*RECORDS FOR THIS EXERCISE:*
════════

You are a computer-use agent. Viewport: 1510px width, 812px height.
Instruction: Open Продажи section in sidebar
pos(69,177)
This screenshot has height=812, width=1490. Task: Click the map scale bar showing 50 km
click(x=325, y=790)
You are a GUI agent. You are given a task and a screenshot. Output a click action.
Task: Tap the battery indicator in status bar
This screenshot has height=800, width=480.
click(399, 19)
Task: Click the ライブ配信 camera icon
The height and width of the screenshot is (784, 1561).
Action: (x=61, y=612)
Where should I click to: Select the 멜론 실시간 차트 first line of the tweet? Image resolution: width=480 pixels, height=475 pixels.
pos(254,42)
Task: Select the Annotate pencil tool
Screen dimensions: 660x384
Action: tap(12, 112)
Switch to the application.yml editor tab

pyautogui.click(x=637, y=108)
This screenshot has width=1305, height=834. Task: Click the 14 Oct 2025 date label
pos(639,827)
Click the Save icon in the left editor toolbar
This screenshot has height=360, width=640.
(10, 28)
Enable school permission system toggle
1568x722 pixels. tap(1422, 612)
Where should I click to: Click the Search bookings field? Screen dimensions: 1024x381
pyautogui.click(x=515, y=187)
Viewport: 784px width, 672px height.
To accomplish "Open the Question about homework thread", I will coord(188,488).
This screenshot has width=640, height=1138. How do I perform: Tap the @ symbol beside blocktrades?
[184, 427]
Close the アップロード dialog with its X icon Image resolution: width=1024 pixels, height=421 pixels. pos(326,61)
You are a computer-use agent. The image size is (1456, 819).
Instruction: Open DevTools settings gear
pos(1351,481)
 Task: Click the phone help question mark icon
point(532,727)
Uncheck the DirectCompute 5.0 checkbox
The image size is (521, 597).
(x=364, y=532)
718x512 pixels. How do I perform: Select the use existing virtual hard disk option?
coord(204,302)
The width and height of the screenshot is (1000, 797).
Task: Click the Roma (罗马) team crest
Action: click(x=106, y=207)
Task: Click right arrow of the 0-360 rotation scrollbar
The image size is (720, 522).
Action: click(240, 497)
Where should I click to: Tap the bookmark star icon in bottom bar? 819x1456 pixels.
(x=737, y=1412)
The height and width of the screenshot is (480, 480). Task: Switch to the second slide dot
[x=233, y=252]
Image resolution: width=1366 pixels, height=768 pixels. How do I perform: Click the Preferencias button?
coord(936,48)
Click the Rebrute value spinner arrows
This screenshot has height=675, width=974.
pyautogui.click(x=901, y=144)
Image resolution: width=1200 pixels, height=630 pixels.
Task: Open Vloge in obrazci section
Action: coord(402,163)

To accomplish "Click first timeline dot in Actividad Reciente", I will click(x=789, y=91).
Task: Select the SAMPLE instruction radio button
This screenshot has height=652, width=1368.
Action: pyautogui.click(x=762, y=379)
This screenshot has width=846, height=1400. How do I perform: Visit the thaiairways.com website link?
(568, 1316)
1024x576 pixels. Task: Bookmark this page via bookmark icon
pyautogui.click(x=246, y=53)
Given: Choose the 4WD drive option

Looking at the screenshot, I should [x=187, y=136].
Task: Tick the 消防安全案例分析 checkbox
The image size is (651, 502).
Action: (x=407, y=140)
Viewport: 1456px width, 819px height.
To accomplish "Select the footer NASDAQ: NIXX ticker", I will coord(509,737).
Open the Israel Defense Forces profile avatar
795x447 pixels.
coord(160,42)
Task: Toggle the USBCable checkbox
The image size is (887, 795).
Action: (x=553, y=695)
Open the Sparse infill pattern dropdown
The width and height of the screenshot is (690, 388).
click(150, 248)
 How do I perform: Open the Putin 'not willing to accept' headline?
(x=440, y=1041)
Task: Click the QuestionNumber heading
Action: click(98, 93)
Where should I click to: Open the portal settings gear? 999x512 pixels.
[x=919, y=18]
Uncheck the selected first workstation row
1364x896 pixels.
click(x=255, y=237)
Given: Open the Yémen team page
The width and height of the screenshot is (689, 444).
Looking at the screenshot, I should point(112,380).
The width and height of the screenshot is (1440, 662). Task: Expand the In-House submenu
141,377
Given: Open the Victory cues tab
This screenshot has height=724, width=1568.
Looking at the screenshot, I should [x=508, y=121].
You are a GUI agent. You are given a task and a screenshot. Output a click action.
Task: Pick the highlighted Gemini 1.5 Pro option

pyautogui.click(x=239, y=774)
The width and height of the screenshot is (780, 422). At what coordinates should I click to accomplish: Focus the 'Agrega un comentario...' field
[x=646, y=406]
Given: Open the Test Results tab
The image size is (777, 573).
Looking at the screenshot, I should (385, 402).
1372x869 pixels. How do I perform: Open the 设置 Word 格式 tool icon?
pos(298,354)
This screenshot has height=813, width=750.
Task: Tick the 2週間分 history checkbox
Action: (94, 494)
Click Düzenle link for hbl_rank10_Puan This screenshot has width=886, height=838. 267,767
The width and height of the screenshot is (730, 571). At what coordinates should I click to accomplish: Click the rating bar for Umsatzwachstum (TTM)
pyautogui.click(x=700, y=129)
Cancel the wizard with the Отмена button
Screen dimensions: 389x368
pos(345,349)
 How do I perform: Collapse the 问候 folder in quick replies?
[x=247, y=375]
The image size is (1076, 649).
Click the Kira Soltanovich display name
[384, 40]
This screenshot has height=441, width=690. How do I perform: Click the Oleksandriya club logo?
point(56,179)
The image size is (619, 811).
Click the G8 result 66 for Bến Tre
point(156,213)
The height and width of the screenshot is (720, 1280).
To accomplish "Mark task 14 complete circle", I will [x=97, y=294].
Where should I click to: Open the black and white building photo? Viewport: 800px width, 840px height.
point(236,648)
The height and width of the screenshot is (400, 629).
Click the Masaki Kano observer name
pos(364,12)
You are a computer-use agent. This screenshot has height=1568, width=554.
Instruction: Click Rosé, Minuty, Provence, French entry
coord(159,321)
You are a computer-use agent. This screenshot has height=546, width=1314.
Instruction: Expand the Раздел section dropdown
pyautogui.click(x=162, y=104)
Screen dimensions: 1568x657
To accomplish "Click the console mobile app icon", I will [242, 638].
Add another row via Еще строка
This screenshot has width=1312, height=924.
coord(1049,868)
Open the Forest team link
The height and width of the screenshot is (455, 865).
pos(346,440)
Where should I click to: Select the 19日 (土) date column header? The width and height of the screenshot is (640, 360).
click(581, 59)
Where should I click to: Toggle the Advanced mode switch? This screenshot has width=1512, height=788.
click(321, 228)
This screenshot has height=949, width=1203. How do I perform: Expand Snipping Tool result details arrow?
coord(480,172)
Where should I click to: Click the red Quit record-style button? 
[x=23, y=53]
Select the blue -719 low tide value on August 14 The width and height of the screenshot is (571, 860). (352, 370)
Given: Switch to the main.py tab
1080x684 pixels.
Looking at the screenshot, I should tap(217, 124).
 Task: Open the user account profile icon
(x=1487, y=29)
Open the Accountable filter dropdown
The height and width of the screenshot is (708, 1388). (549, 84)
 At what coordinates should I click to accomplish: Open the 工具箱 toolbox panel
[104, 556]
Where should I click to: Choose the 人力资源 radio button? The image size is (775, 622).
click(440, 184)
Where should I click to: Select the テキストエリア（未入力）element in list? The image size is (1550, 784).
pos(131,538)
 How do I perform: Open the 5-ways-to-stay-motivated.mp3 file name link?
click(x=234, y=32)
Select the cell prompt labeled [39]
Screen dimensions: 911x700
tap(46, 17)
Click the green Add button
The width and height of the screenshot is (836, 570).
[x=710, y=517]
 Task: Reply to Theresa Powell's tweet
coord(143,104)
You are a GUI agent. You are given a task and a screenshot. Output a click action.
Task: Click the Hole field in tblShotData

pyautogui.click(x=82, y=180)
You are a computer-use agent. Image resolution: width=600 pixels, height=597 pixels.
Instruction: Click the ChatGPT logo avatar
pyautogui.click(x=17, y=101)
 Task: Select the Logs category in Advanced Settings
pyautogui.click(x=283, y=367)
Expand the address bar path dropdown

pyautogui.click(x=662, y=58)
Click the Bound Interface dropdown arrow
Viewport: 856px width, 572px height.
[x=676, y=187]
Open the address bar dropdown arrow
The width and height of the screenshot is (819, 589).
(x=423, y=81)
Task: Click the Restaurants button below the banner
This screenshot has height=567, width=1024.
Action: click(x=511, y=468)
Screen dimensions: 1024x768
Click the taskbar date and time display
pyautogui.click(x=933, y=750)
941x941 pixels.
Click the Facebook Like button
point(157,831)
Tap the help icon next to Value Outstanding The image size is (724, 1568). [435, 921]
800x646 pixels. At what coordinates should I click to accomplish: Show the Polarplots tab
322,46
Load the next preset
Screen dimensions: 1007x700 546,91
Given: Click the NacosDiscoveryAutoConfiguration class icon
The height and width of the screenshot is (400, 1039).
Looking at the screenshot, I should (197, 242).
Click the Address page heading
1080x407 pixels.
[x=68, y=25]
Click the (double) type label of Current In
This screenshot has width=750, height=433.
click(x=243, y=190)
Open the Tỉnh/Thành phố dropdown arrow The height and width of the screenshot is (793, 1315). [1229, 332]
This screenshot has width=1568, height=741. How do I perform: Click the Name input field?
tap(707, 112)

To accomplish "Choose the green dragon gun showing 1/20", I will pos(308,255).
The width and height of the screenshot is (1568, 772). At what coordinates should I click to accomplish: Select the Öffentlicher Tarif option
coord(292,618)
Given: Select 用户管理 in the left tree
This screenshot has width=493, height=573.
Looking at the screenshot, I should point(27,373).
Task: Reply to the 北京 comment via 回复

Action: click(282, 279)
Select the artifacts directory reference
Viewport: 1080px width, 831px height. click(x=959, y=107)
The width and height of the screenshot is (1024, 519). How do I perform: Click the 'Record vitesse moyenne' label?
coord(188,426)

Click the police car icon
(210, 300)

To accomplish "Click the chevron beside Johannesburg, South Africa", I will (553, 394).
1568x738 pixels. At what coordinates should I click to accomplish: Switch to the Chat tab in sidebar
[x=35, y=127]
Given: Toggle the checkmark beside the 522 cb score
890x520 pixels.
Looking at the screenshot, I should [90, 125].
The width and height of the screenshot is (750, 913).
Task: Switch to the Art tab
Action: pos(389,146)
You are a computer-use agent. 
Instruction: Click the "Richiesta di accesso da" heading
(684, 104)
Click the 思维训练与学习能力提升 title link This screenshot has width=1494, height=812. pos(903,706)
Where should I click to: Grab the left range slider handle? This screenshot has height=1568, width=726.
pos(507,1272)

════════

*TRY IT:*
Look over the data and work out how many lines include the word "computer"; reply with the number only.

*RESPONSE TO THIS TASK:*
6